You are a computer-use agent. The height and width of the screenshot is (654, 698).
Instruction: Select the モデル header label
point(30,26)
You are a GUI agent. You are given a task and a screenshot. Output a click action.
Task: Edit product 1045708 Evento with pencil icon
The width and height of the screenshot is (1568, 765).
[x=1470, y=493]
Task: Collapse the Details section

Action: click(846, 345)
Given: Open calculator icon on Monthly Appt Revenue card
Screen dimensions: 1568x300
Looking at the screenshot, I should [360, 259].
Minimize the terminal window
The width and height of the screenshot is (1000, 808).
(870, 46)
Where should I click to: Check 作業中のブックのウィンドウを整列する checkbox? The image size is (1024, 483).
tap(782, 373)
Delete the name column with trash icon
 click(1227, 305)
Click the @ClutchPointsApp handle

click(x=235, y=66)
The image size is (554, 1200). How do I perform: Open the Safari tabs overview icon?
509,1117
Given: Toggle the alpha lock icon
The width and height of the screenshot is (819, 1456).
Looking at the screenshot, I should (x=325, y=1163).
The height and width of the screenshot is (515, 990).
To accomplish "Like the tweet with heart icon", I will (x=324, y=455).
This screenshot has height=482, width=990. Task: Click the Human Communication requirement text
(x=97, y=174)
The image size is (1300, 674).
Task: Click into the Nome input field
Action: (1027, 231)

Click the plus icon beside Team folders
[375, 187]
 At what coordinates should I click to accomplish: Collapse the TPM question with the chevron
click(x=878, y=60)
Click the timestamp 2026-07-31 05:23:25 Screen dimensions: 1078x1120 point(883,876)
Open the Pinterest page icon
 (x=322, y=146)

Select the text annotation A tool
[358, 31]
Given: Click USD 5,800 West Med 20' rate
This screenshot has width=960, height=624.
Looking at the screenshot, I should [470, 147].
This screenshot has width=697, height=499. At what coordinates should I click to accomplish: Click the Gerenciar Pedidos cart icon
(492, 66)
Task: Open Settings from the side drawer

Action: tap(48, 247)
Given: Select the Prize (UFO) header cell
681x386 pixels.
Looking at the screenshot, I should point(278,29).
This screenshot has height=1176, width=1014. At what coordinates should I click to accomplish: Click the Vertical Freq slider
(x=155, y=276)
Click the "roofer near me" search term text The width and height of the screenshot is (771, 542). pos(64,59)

================================

→ Directions:
Beginning with the first line, transcribe the complete listing exactly.

→ Your solution:
You are a computer-use agent. The height and width of the screenshot is (654, 698).
Instruction: Select the モデル header label
point(30,26)
You are a GUI agent. You are given a task and a screenshot. Output a click action.
Task: Edit product 1045708 Evento with pencil icon
The width and height of the screenshot is (1568, 765).
[x=1470, y=493]
Task: Collapse the Details section

Action: click(846, 345)
Given: Open calculator icon on Monthly Appt Revenue card
Screen dimensions: 1568x300
Looking at the screenshot, I should [360, 259].
Minimize the terminal window
The width and height of the screenshot is (1000, 808).
(870, 46)
Where should I click to: Check 作業中のブックのウィンドウを整列する checkbox? The image size is (1024, 483).
tap(782, 373)
Delete the name column with trash icon
 click(1227, 305)
Click the @ClutchPointsApp handle

click(x=235, y=66)
The image size is (554, 1200). How do I perform: Open the Safari tabs overview icon?
509,1117
Given: Toggle the alpha lock icon
The width and height of the screenshot is (819, 1456).
Looking at the screenshot, I should (x=325, y=1163).
The height and width of the screenshot is (515, 990).
To accomplish "Like the tweet with heart icon", I will (x=324, y=455).
This screenshot has height=482, width=990. Task: Click the Human Communication requirement text
(x=97, y=174)
The image size is (1300, 674).
Task: Click into the Nome input field
Action: (1027, 231)

Click the plus icon beside Team folders
[375, 187]
 At what coordinates should I click to accomplish: Collapse the TPM question with the chevron
click(x=878, y=60)
Click the timestamp 2026-07-31 05:23:25 Screen dimensions: 1078x1120 point(883,876)
Open the Pinterest page icon
 (x=322, y=146)

Select the text annotation A tool
[358, 31]
Given: Click USD 5,800 West Med 20' rate
This screenshot has width=960, height=624.
Looking at the screenshot, I should [470, 147].
This screenshot has width=697, height=499. At what coordinates should I click to accomplish: Click the Gerenciar Pedidos cart icon
(492, 66)
Task: Open Settings from the side drawer

Action: tap(48, 247)
Given: Select the Prize (UFO) header cell
681x386 pixels.
Looking at the screenshot, I should point(278,29).
This screenshot has height=1176, width=1014. At what coordinates should I click to accomplish: Click the Vertical Freq slider
(x=155, y=276)
Click the "roofer near me" search term text The width and height of the screenshot is (771, 542). pos(64,59)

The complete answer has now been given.